__Provided text__.
==================================================

You are viewing a plain text version of this content. The canonical link for it is here.
Posted to issues@lucene.apache.org by "Michael McCandless (Jira)" <ji...@apache.org> on 2020/09/22 15:18:00 UTC
[jira] [Commented] (LUCENE-9537) Add Indri Search Engine
Functionality to Lucene
[ https://issues.apache.org/jira/browse/LUCENE-9537?page=com.atlassian.jira.plugin.system.issuetabpanels:comment-tabpanel&focusedCommentId=17200144#comment-17200144 ]
Michael McCandless commented on LUCENE-9537:
--------------------------------------------
Whoa, cool! Thanks [~cvandenberg]
It looks like you added an Indri specific {{Similarity}}, {{TermQuery}} and {{AndQuery}} and also {{IndriScorer}} and {{IndriWeight}}.
I wonder if we could do a tighter integration, e.g. somehow fold this {{smoothingScore}} into Lucene's {{Similarity}} maybe? Would it allow less forking of these complex Lucene classes?
Why does {{IndriScorer}} need to implement {{public int docID()}}? Shouldn't callers get that from the {{DocIdSetIterator}}?
Also, Lucene has factored out {{float boost}} into a dedicated {{BoostQuery}}.
Could you add some simple class-level javadocs explaining how these queries differ from the corresponding Lucene queries? Maybe we should put the classes under a {{.indri.}} sub-package, or put them in Lucene's {{sandbox}} module for starters?

==================================================

__Information shown__.
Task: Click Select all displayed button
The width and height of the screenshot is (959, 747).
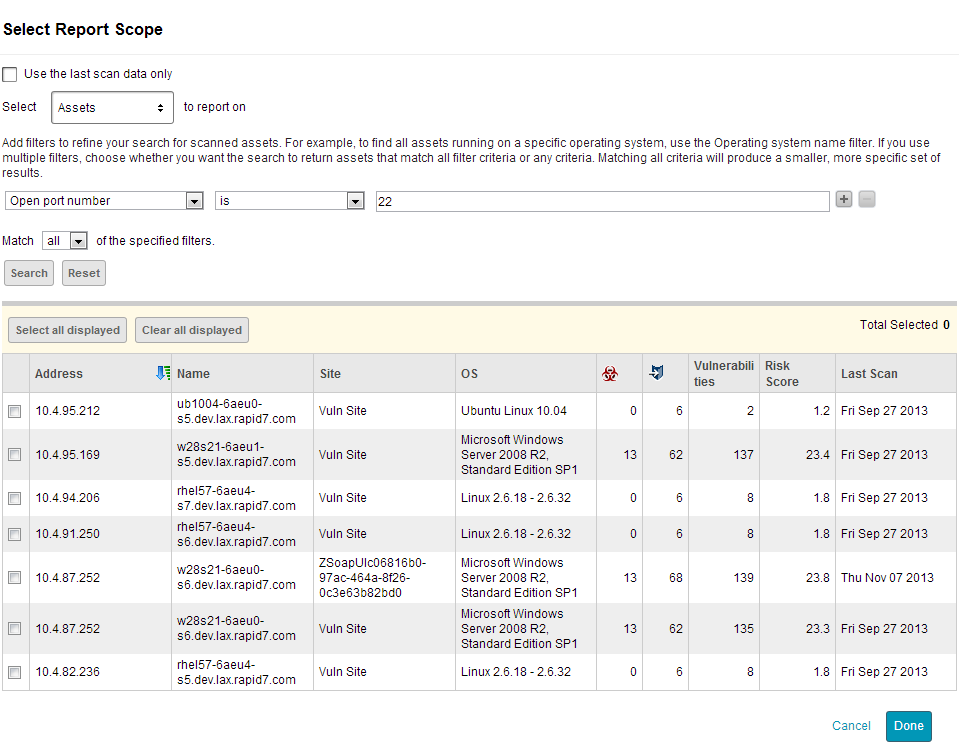Action: coord(68,330)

==================================================

__Objectives__.
- A) Reproduce verbatim the passage of the Lucene issue comment starting with "I wonder if" and going on through "module for starters?".
- B) Go on with the Lucene issue comment from the point where it stops.

__Task-by-task answers__.
- A)
I wonder if we could do a tighter integration, e.g. somehow fold this {{smoothingScore}} into Lucene's {{Similarity}} maybe? Would it allow less forking of these complex Lucene classes?
Why does {{IndriScorer}} need to implement {{public int docID()}}? Shouldn't callers get that from the {{DocIdSetIterator}}?
Also, Lucene has factored out {{float boost}} into a dedicated {{BoostQuery}}.
Could you add some simple class-level javadocs explaining how these queries differ from the corresponding Lucene queries? Maybe we should put the classes under a {{.indri.}} sub-package, or put them in Lucene's {{sandbox}} module for starters?

- B)
> Add Indri Search Engine Functionality to Lucene
> -----------------------------------------------
>
> Key: LUCENE-9537
> URL: https://issues.apache.org/jira/browse/LUCENE-9537
> Project: Lucene - Core
> Issue Type: Improvement
> Components: core/search
> Reporter: Cameron VandenBerg
> Priority: Major
> Labels: patch
> Attachments: LUCENE-INDRI.patch
>
>
> Indri ([http://lemurproject.org/indri.php]) is an academic search engine developed by The University of Massachusetts and Carnegie Mellon University. The major difference between Lucene and Indri is that Indri will give a document a "smoothing score" to a document that does not contain the search term, which has improved the search ranking accuracy in our experiments. I have created an Indri patch, which adds the search code needed to implement the Indri AND logic as well as Indri's implementation of Dirichlet Smoothing.
--
This message was sent by Atlassian Jira
(v8.3.4#803005)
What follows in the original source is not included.